Enteroviruses are a major source of human disease, particularly in neonates and young children where infections can range from acute, self-limited febrile illness to meningitis, endocarditis, hepatitis, and acute flaccid myelitis. The enterovirus genus includes poliovirus, coxsackieviruses, echoviruses, enterovirus 71, and enterovirus D68. Enteroviruses primarily infect by the fecal-oral route and target the gastrointestinal epithelium early during their life cycles. In addition, spread via the respiratory tract is possible and some enteroviruses such as enterovirus D68 are preferentially spread via this route. Once internalized, enteroviruses are detected by intracellular proteins that recognize common viral features and trigger antiviral innate immune signaling. However, co-evolution of enteroviruses with humans has allowed them to develop strategies to evade detection or disrupt signaling. In this review, we will discuss how enteroviruses infect the gastrointestinal tract, the mechanisms by which cells detect enterovirus infections, and the strategies enteroviruses use to escape this detection.

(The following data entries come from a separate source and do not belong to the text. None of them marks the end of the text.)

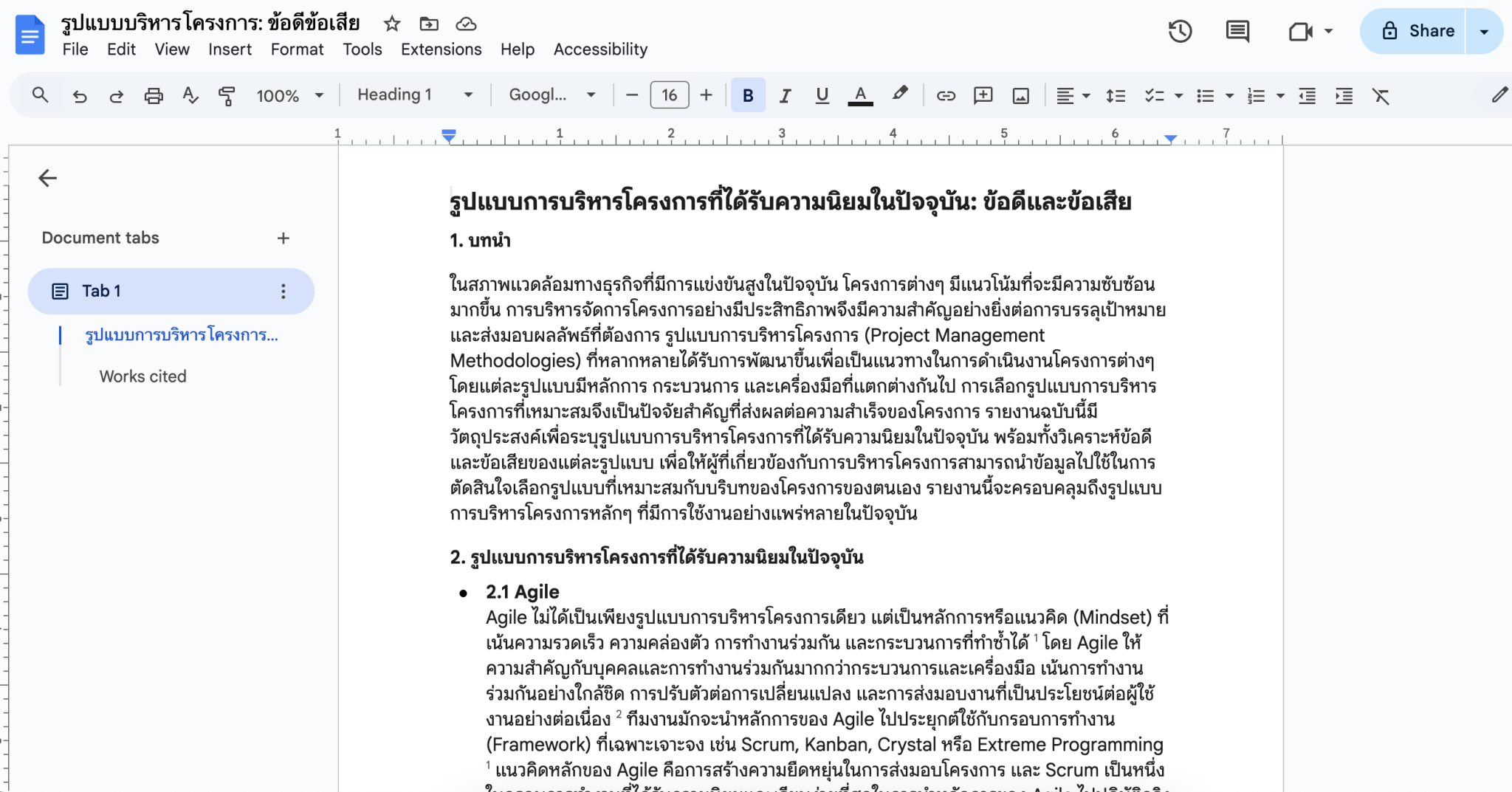Click the paint format roller icon

[x=227, y=96]
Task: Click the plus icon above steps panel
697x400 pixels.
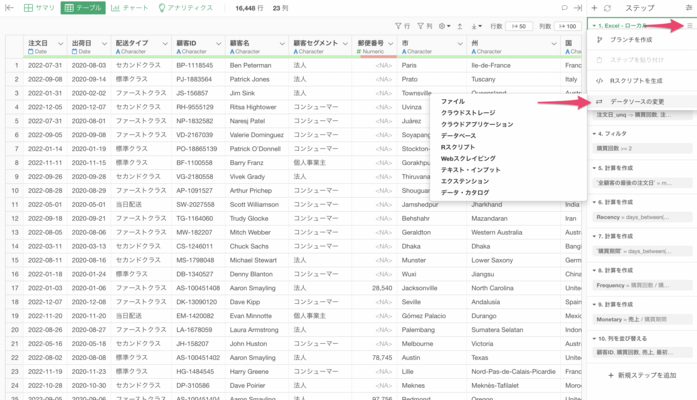Action: click(595, 8)
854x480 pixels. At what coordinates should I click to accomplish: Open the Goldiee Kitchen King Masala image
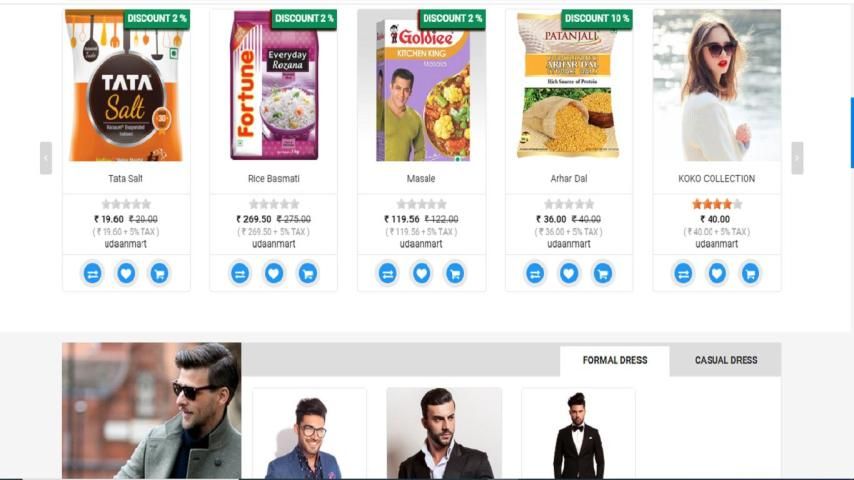421,86
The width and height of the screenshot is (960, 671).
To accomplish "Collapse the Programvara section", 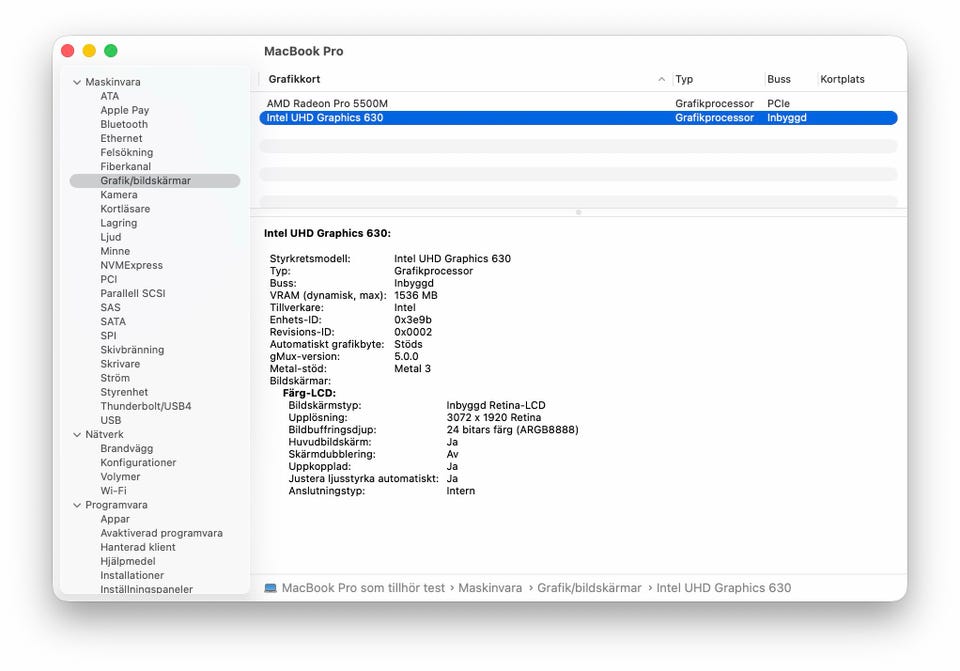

Keywords: enteroviruses; gastrointestinal tract; interferon; pattern recognition receptors.

Figure 1

The gastrointestinal tract defenses. (A) The gastrointestinal tract is composed of numerous cell types that are important for immune activation and barrier surface defenses. The gastrointestinal epithelium is composed of enterocytes, goblet cells, Paneth cells, enteroendocrine cells, tuft cells, and stem cells. In contrast, the lamina propria is composed of immune cells such as dendric cells, T cells, and macrophages. (B) Polarized intestinal epithelial cells have distinct apical and basolateral domains. The apical domain contains microvilli and is closely associated with the actin cytoskeletal network.

Figure 2

Enterovirus life cycle. Enteroviruses enter the cell through receptor-mediated endocytosis (1). Following endocytosis, uncoating of the virion occurs in the endosome and the positive-stranded RNA along with the covalently-linked VPg protein is released into the cytoplasm (2 and 3). Viral RNA is translated by host ribosomes making a single polyprotein that is catalytically cleaved by enterovirus proteases 2A^pro and 3C^pro (4, 5, and 6). After production and accumulation of non-structural proteins, including the viral polymerase, viral RNA is then replicated using the virally-encoded RNA-dependent RNA polymerase to generate a double-stranded RNA (8 and 9). The negative sense RNA serves as the template to make more positive sense RNA. This newly produced RNA can be the template to produce more positive sense RNAs or serve as the genome for progeny viruses (10). Capsid proteins assemble and newly synthesized positive-stranded viral RNA is packaged into virion (11). Finally, new progeny virions are released either by non-lytic release, where virions are released in vesicles (not shown), or are released when the cell undergoes lysis (lytic release) (12).

Figure 3

Enterovirus evasion strategies of PRR-mediated signaling. Enteroviruses target innate immune signaling proteins through cleavage by the viral proteases 2A and 3C. Shown are the targets for the CVB (blue), EV-D68 (green) and EV71 (red) proteases. All three viral proteases target MDA5 and the TLR adaptor protein, TRIF, as mechanisms to halt antiviral innate immune signaling in infected cells.

Figure 4

Primary intestinal models to study enterovirus infection. Intestinal crypts are isolated from the small intestine and plated either in Matrigel or on transwells. Crypts plated in Matrigel form a 3D structure called enteroids. When plated in Matrigel, enteroids have an “inside-out” structure, where the apical domain faces inward, and the basolateral domain is facing outward. When crypts are plated on transwells, they form a monolayer that has apical and basolateral polarity. Images shown are from crypts that were plated in Matrigel (top) or on a transwell (bottom) and stained with DAF (green) and CAR (red), which are involved in CVB attachment, uncoating, and entry.